Governor of North Sulawesi
- In office June 21, 1978 – October 20, 1979
- President: Suharto
- Preceded by: Hein Victor Worang
- Succeeded by: Erman Hari Rustaman

Personal details
- Born: January 28, 1926 Tondano, Minahasa, Dutch East-Indies
- Died: April 4, 2003 (aged 77) Jakarta, Indonesia^{[citation needed]}

Military service
- Allegiance: Indonesia
- Branch/service: Indonesian Army
- Rank: Major General

= Willy Lasut =

Military officer and governor

Willy Ghayus Alexander Lasut (28 January 1926 – 4 April 2003) was a military officer and governor of North Sulawesi. His tenure as Governor of North Sulawesi was abruptly terminated after only 16 months in office. No official explanation was given, but during his time as governor, many of his actions were deemed disloyal to the central government. He enacted a plan that raised the price of the local commodity of cloves to 17.500 Rupiah. This greatly increased the livelihoods of local producers, but angered those outside of the province who were receiving "dividends" from clove sales. Lasut refused to resign and protested his dismissal by not attending the swearing in of his replacement. Lasut died on 4 April 2003 and was buried in the Kalibata Heroes' Cemetery in Jakarta.

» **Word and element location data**

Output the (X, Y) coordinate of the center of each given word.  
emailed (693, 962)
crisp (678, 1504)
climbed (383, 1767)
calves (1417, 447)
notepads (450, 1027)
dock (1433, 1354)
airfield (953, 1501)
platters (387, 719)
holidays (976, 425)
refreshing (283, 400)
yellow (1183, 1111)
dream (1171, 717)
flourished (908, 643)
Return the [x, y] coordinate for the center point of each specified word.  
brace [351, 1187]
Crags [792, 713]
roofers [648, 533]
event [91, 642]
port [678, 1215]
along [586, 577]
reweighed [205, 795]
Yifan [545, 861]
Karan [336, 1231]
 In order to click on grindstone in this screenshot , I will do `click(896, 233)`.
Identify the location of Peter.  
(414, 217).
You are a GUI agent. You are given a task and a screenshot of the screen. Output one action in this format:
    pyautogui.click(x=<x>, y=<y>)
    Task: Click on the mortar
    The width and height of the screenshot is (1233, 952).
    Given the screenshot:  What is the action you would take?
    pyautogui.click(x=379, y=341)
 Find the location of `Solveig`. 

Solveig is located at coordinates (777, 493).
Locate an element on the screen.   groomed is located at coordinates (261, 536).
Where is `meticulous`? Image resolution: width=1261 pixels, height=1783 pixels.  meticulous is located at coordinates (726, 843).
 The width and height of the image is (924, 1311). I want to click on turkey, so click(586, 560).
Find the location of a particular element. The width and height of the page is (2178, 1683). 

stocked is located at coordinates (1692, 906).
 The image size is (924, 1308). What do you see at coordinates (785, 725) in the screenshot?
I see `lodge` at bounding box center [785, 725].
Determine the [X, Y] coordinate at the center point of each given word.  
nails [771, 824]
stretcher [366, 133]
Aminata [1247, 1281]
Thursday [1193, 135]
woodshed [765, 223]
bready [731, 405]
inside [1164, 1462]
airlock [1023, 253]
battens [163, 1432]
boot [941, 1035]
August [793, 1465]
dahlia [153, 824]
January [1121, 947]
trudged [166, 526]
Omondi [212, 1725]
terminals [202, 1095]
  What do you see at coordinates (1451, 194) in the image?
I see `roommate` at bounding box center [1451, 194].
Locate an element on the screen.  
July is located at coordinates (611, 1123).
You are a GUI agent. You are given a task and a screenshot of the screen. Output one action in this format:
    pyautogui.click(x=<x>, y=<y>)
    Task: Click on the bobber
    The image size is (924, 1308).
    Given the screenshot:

» **Exercise directions**
Reproduce the Willy Lasut text word for word, starting at the words "Willy Ghayus Alexander" and ending after "Cemetery in Jakarta.".

» **Finished task**
Willy Ghayus Alexander Lasut (28 January 1926 – 4 April 2003) was a military officer and governor of North Sulawesi. His tenure as Governor of North Sulawesi was abruptly terminated after only 16 months in office. No official explanation was given, but during his time as governor, many of his actions were deemed disloyal to the central government. He enacted a plan that raised the price of the local commodity of cloves to 17.500 Rupiah. This greatly increased the livelihoods of local producers, but angered those outside of the province who were receiving "dividends" from clove sales. Lasut refused to resign and protested his dismissal by not attending the swearing in of his replacement. Lasut died on 4 April 2003 and was buried in the Kalibata Heroes' Cemetery in Jakarta.